NONFICTION
SEASONS:
Desert Sketches
by ELLEN MELOY, forward by ANNIE PROULX
"Sharp as the needles on a pinyon pine, these essays will make you rethink your view of the American West. Meloy's wise and unexpected observations are a pure delight."
—MINNEAPOLIS STAR TRIBUNE
Ellen Meloy wrote and recorded a series of audio essays for KUER, NPR Utah in the 1990s. Every few months, she would travel to their Salt Lake City studios from her red rock home of Bluff to read an essay or two. With understated humor and sharp insight, Meloy would illuminate facets of human connection to nature and challenge listeners to examine the world anew. Seasons: Desert Sketches is a compilation of these essays, transcribed from their original cassette tape recordings. Whether Meloy is pondering geese in Desolation Canyon or people at the local post office, readers will delight in her signature wit and charm—and feel the pull of the desert she loves and defends.

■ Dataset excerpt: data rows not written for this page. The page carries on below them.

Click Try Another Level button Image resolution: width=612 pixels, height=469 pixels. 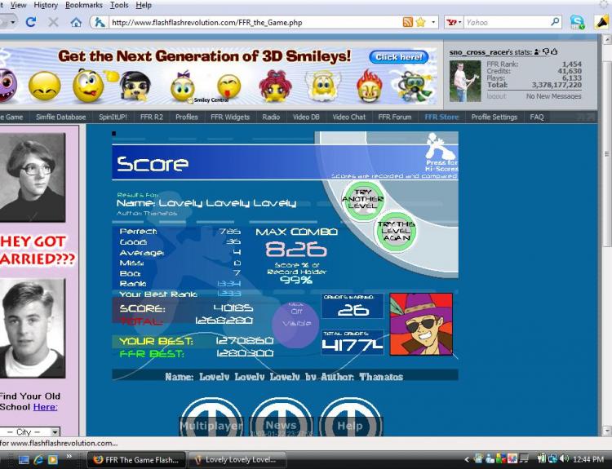(x=362, y=199)
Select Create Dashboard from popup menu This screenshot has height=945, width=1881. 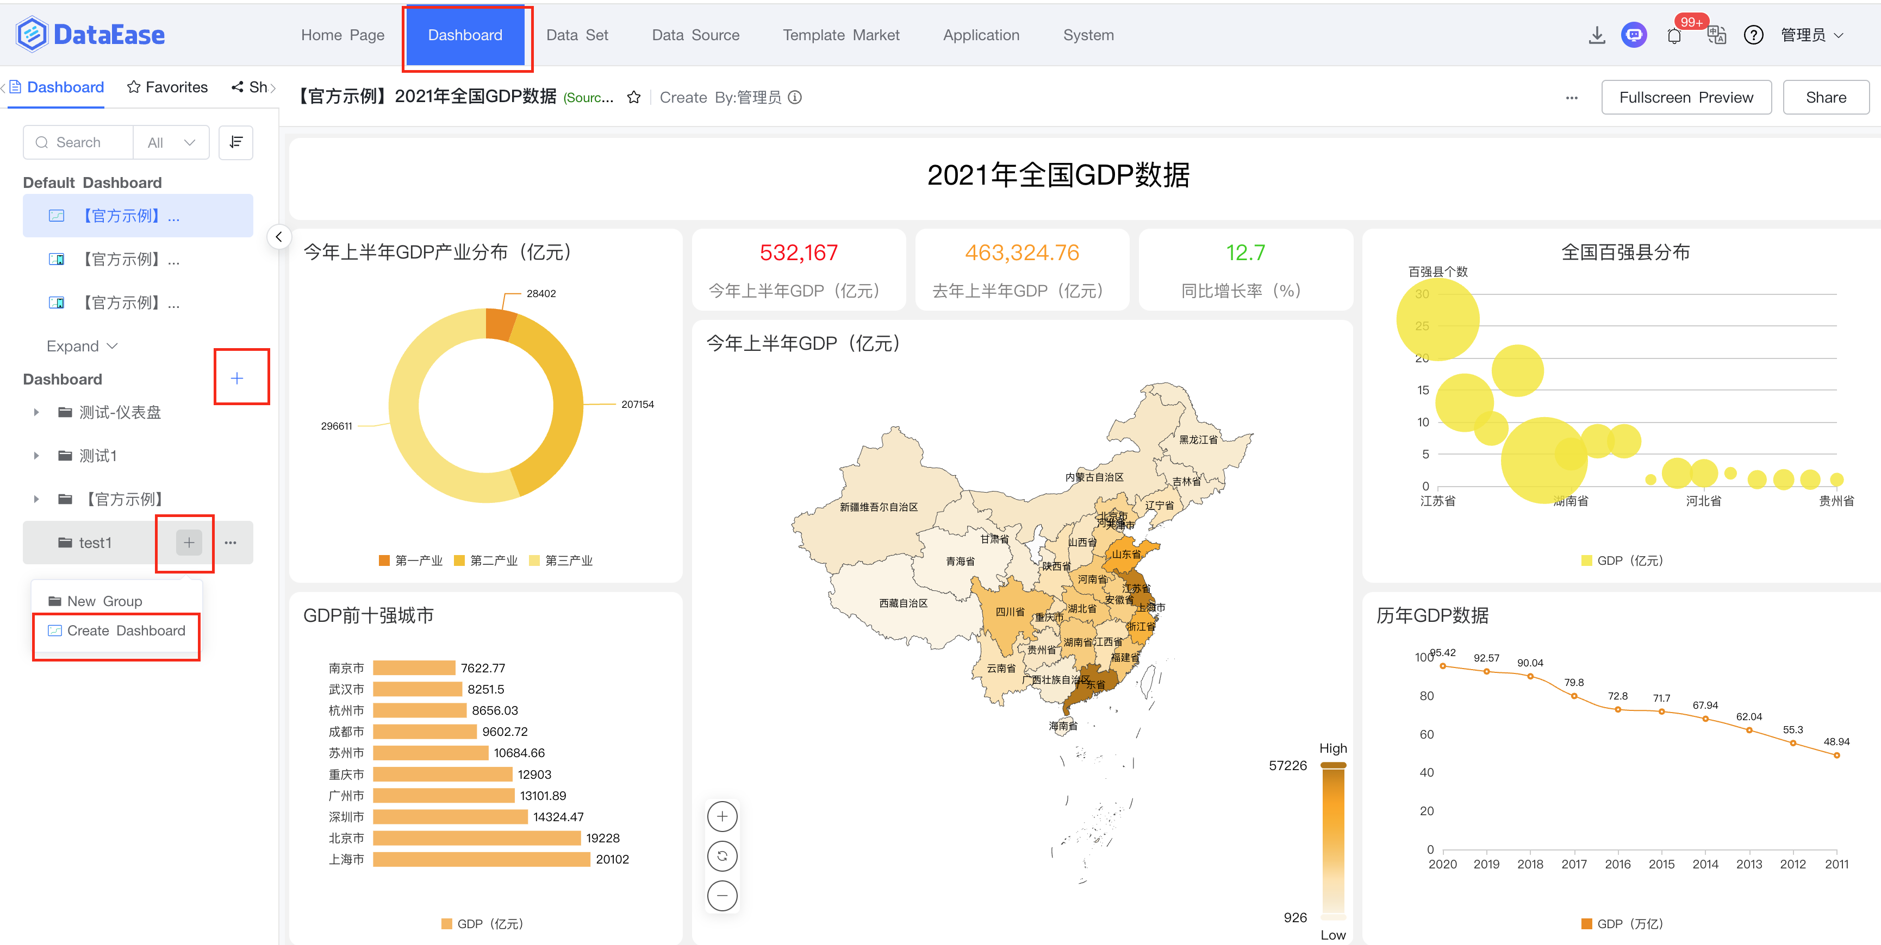point(117,630)
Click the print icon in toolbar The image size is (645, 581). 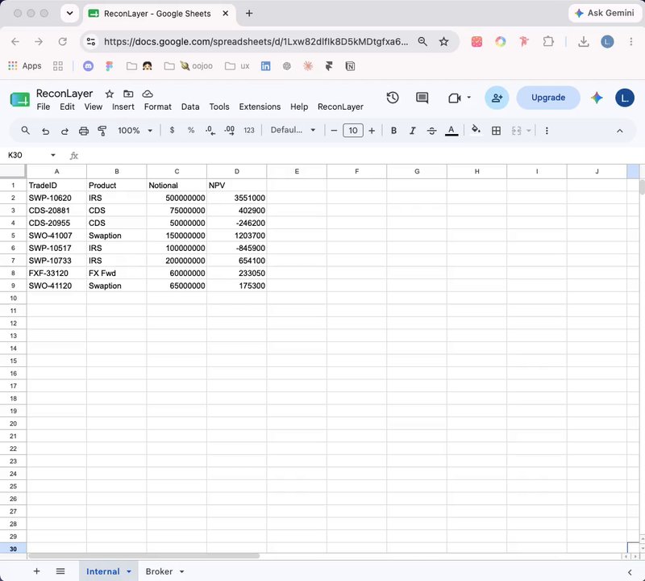tap(84, 131)
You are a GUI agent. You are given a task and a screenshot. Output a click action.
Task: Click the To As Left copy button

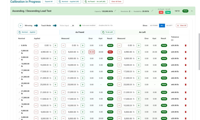tap(107, 32)
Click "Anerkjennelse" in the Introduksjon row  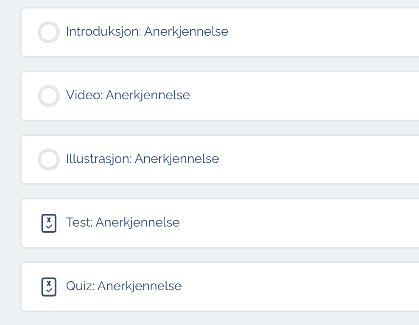(x=186, y=32)
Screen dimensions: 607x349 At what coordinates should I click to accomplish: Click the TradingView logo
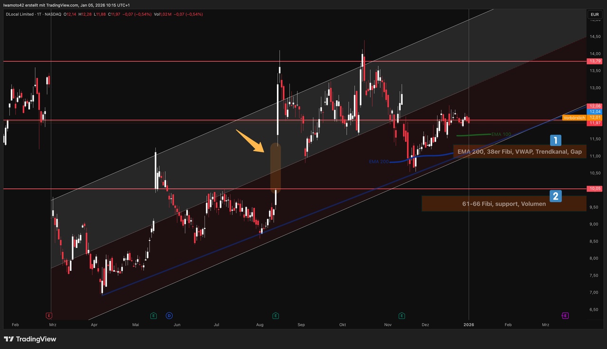30,339
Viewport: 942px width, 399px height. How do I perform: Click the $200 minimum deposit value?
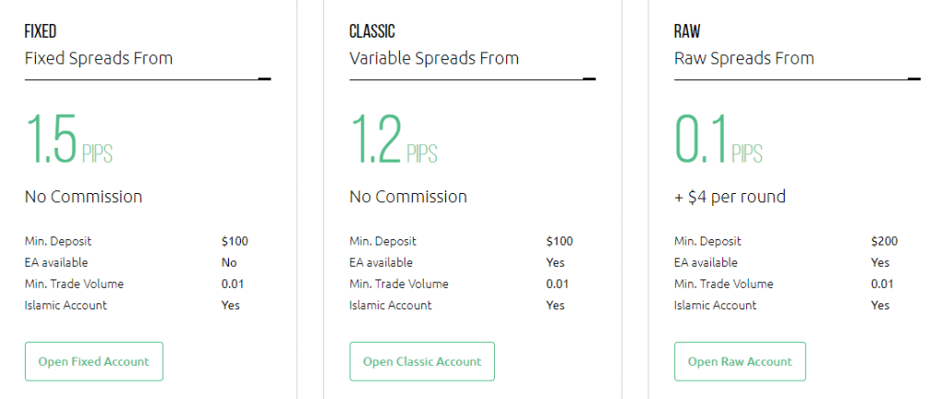pyautogui.click(x=884, y=241)
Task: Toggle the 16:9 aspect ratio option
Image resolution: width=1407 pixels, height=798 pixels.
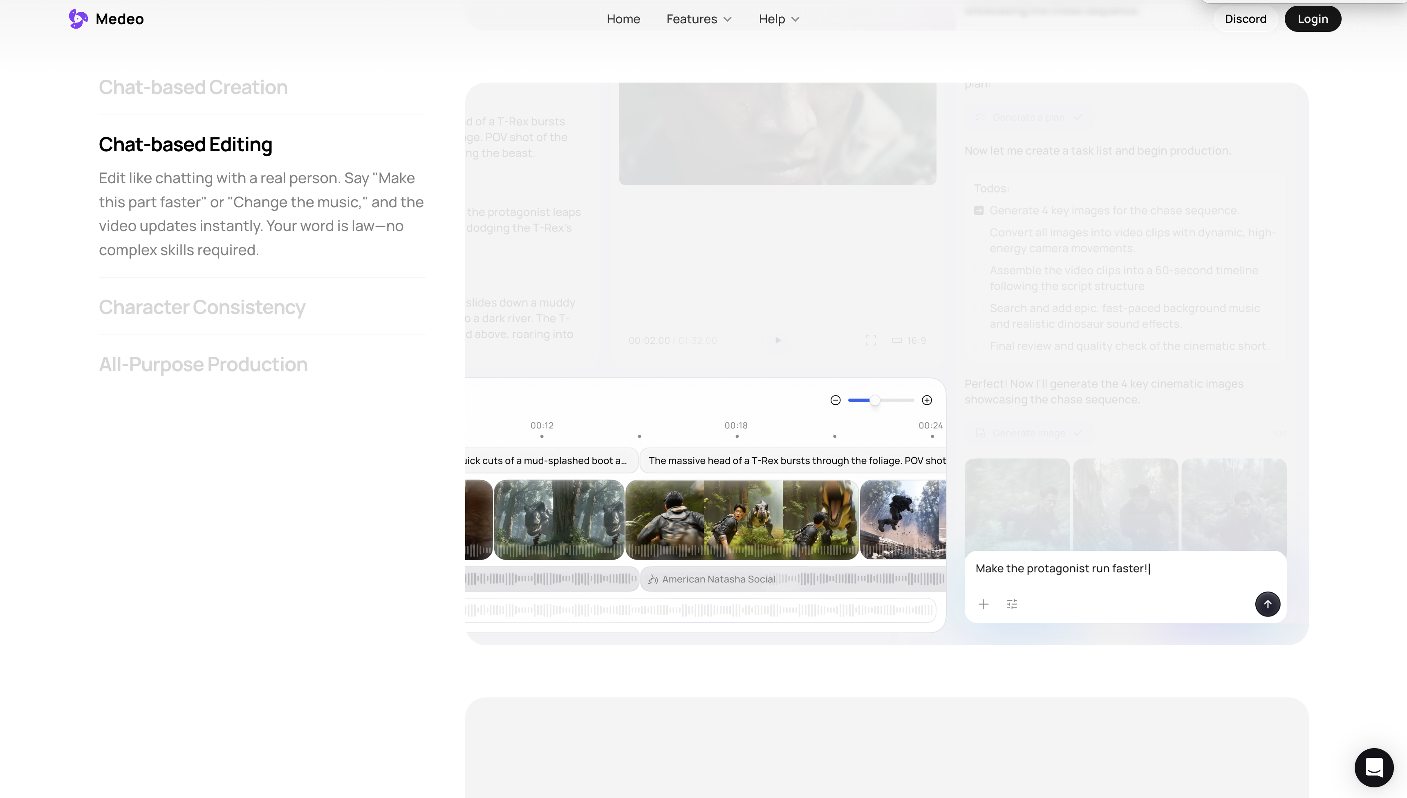Action: tap(908, 340)
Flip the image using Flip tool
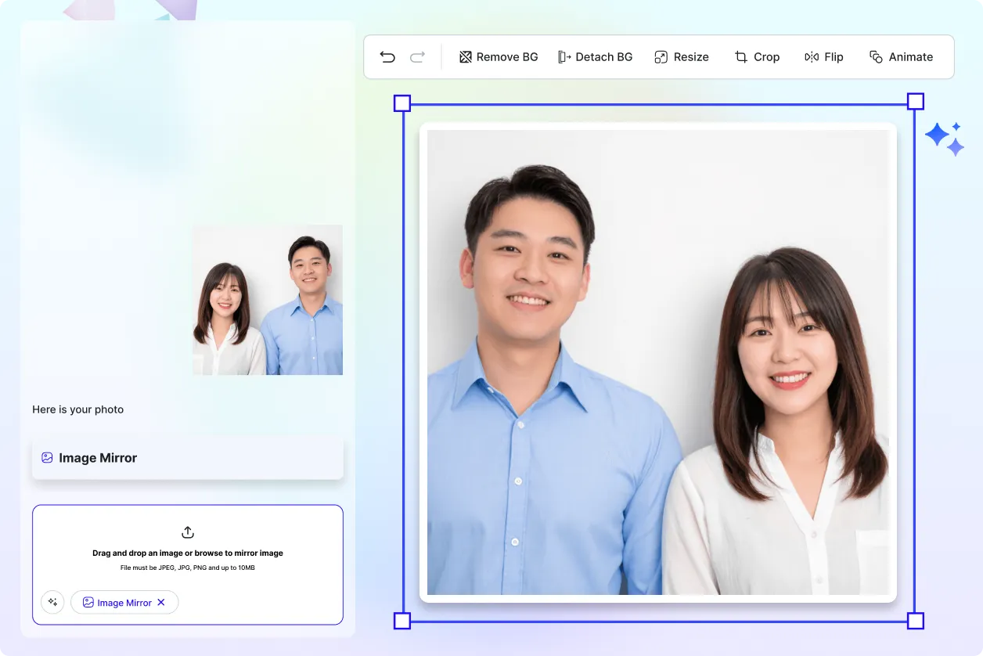983x656 pixels. pyautogui.click(x=823, y=57)
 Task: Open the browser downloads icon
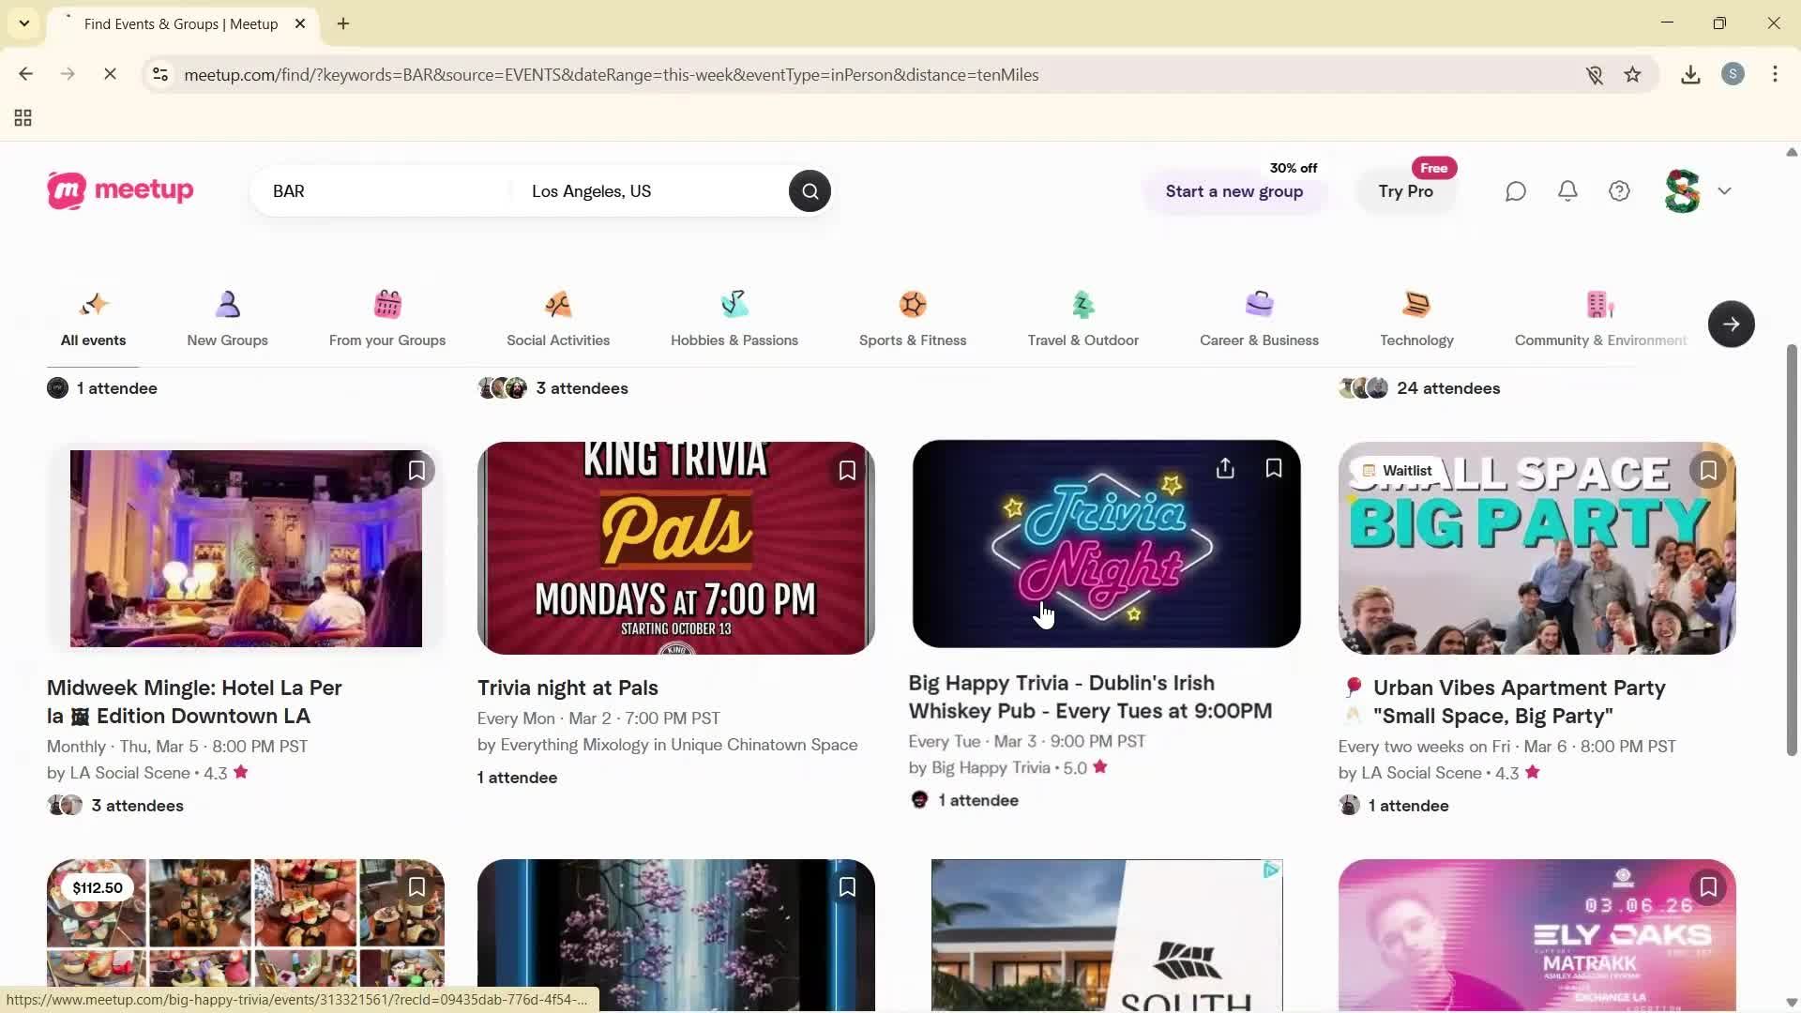point(1690,74)
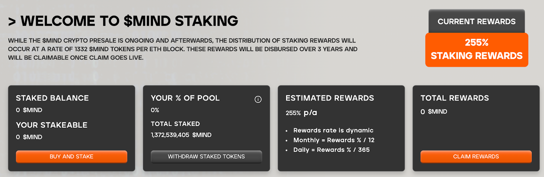This screenshot has height=177, width=544.
Task: Click the staking description paragraph
Action: click(x=183, y=49)
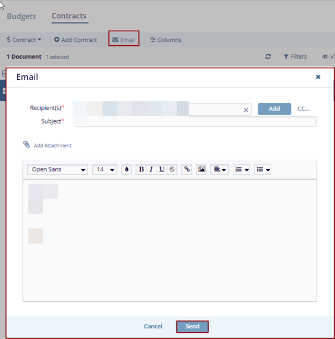Viewport: 335px width, 339px height.
Task: Insert a hyperlink with the link icon
Action: point(187,169)
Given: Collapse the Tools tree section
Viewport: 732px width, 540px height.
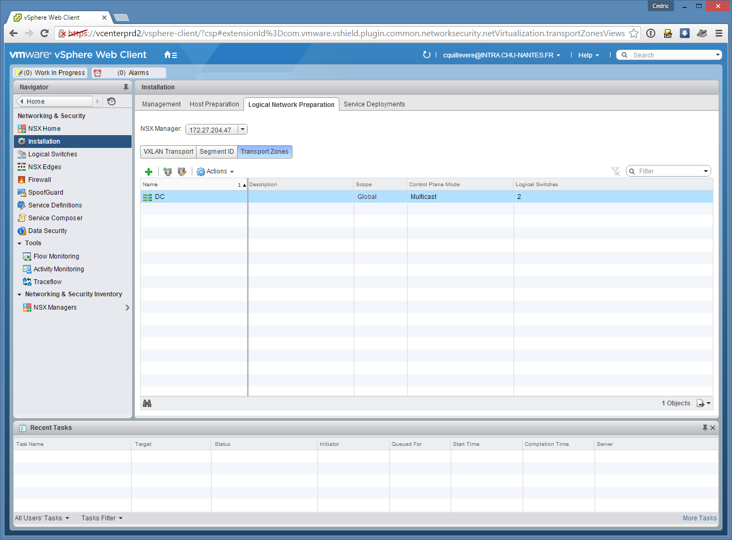Looking at the screenshot, I should tap(20, 244).
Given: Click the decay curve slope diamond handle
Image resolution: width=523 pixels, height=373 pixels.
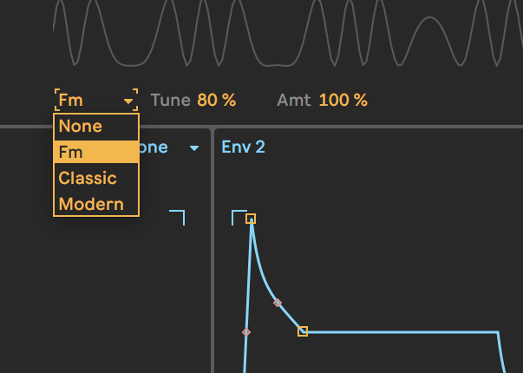Looking at the screenshot, I should pyautogui.click(x=278, y=303).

April 2019 | Nonfiction | 9781948814010 | 116 pp | 14.95
"What a wonderful, essential little book. I wish Ellen Meloy were still with us to share her wry commentary on the political shenanigans playing out in today’s version of the West. Still, we have these short essays, which probably provide whatever answers we’d be looking for from her anyway. Reading this collection is a gift, and I’m filled with a budding urge to move to, and lose myself in, Ellen’s desert."
—CHRIS LA TRAY, Fact & Fiction Bookstore
ABOUT THE AUTHORS
ELLEN MELOY was a native of the West and lived in California, Montana, and Utah. Her book The Anthropology of Turquoise (2002) was a finalist for the Pulitzer Prize and won the Utah Book Award and the Banff Mountain Book Festival Award in the adventure and travel category. She is also the author of Raven’s Exile: A Season on the Green River (1994), The Last Cheater’s Waltz: Beauty and Violence in the Desert Southwest (2001), and Eating Stone: Imagination and the Loss of the Wild (2005). Meloy spent most of her life in wild, remote places; at the time of her sudden death in November 2004 (three months after completing Eating Stone), she and her husband were living in southern Utah.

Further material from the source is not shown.